[ASSIGNMENT]:
Look for "from" in the listing below. Gather each line that contains it.

[GIVEN RECORDS]:
__________

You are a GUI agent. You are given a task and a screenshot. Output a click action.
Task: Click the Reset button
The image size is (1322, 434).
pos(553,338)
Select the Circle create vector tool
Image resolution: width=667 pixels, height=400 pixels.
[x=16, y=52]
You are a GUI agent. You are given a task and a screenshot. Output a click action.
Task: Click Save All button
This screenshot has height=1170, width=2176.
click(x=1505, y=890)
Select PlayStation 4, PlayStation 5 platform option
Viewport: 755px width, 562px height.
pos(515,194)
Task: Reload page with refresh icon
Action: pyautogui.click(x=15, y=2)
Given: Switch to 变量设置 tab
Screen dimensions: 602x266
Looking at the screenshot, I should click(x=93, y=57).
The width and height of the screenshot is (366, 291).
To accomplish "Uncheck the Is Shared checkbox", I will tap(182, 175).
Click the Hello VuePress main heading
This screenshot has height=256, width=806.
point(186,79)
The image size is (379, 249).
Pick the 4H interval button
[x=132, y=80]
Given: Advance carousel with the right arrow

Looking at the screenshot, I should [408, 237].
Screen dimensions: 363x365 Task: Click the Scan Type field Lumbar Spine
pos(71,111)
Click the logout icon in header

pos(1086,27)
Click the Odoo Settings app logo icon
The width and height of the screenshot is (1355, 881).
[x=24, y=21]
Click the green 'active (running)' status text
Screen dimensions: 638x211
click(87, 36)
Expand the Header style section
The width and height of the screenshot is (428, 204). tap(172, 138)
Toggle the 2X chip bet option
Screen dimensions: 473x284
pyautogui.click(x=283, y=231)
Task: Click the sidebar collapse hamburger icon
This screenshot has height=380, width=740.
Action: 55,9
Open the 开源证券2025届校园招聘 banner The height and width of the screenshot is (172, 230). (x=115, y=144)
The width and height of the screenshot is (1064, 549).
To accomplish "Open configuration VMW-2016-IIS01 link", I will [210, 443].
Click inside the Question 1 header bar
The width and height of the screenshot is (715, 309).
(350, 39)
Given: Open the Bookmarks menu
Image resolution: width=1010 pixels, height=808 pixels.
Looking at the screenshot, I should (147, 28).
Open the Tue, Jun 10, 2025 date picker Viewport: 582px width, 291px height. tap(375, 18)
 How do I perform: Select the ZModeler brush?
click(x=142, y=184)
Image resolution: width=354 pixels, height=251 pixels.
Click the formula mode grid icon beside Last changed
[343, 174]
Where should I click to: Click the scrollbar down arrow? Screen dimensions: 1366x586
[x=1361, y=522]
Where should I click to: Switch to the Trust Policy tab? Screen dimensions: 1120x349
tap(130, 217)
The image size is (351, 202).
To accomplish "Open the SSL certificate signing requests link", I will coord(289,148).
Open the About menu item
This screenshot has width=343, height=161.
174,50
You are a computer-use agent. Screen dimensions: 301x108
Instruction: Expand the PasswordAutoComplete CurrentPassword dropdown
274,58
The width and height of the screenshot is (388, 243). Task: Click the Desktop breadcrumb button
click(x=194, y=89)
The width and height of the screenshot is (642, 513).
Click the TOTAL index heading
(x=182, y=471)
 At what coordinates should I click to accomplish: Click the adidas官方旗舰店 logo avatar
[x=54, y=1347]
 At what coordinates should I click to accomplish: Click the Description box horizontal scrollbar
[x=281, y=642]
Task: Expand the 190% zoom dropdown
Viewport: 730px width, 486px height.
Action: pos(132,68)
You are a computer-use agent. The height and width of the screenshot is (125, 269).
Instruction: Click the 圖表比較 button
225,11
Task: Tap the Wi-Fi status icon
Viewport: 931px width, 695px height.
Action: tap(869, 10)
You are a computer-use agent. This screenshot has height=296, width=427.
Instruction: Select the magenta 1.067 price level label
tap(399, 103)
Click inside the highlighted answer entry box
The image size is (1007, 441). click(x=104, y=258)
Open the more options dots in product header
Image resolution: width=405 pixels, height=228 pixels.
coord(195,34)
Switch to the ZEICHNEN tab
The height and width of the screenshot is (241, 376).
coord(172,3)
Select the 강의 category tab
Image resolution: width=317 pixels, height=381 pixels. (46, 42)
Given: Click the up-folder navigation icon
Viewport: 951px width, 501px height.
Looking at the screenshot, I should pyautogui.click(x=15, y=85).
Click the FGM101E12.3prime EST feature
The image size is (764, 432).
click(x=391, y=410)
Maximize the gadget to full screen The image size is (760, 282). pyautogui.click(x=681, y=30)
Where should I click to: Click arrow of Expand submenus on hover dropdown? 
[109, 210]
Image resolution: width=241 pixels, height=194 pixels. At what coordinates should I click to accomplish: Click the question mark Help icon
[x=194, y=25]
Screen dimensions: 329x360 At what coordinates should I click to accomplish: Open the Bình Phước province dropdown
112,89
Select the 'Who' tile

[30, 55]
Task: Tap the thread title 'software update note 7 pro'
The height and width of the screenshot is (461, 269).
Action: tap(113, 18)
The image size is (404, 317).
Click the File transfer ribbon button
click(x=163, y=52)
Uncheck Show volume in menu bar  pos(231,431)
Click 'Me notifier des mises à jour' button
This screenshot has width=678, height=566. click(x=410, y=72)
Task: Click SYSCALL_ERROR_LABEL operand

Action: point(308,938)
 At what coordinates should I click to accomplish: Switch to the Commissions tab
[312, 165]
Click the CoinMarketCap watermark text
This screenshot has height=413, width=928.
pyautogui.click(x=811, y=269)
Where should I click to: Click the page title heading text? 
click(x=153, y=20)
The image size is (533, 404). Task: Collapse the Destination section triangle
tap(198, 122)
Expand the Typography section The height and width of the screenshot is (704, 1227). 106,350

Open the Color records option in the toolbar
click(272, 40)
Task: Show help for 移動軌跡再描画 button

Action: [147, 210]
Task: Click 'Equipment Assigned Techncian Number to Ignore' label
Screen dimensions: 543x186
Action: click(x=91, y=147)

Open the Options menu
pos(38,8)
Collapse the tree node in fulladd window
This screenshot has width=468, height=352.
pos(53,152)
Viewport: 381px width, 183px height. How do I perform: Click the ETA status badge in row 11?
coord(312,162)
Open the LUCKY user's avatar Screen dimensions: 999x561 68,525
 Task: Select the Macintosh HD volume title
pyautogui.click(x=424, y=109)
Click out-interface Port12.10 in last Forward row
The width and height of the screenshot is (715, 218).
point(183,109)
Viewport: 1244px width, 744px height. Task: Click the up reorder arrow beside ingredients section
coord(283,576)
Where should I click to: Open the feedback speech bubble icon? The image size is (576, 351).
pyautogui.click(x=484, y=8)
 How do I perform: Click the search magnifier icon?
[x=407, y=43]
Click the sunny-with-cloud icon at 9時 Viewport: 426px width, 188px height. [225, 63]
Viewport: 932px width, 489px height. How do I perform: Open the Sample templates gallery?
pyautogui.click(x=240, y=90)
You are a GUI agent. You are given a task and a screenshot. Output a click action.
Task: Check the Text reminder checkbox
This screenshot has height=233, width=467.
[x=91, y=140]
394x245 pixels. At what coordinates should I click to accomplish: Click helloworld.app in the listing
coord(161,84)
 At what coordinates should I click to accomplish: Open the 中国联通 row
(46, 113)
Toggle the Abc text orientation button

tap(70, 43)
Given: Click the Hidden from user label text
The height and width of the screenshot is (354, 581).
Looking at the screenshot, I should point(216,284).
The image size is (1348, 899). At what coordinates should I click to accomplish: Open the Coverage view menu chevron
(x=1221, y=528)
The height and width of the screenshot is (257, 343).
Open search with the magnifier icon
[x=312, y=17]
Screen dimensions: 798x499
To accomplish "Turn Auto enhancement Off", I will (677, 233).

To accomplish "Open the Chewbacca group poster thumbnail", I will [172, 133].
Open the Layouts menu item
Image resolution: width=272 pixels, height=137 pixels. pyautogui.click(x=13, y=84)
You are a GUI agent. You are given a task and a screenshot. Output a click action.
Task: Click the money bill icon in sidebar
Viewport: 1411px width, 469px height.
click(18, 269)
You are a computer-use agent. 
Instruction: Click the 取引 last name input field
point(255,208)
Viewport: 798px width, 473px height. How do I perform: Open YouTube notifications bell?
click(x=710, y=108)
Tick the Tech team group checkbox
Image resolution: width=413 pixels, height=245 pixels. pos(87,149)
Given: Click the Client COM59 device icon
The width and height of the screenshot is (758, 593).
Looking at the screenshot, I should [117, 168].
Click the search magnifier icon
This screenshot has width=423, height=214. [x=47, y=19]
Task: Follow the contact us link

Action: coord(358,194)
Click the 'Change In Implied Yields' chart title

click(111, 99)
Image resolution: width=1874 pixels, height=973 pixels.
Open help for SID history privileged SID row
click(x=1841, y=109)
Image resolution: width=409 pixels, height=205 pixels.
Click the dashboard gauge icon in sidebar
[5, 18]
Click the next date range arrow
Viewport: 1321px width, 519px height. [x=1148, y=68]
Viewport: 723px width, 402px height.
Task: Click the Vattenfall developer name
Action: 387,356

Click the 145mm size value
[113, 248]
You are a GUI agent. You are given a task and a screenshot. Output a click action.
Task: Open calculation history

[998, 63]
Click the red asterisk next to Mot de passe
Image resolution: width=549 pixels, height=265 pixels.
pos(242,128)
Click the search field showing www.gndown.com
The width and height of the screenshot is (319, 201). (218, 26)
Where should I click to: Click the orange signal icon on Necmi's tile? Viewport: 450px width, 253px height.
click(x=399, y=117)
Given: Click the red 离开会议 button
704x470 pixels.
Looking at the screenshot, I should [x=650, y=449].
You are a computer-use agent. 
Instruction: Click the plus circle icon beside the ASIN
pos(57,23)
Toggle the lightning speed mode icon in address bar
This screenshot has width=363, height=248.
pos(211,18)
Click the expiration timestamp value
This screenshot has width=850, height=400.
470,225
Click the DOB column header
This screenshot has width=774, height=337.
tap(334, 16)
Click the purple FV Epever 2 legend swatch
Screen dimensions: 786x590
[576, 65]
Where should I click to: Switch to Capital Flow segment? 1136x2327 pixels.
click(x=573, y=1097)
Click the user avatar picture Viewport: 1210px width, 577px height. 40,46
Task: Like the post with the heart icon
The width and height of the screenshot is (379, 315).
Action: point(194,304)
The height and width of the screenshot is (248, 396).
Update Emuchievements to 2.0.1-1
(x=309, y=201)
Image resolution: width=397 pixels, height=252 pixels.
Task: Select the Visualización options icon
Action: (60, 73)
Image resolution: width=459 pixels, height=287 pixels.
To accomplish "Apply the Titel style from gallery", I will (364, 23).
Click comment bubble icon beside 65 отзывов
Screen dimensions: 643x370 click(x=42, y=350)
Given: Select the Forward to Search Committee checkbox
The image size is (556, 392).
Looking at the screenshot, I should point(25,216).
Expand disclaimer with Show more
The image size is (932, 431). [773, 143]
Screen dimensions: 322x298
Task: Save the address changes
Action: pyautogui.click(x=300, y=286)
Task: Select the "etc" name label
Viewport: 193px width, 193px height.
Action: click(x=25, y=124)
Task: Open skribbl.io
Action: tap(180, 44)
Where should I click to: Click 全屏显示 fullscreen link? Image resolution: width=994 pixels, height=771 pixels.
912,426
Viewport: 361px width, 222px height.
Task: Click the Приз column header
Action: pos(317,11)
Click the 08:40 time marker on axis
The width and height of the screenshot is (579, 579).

__________

[EXPECTED OUTPUT]:
Given: Click the Hidden from user label text
To accomplish "Apply the Titel style from gallery", I will (364, 23).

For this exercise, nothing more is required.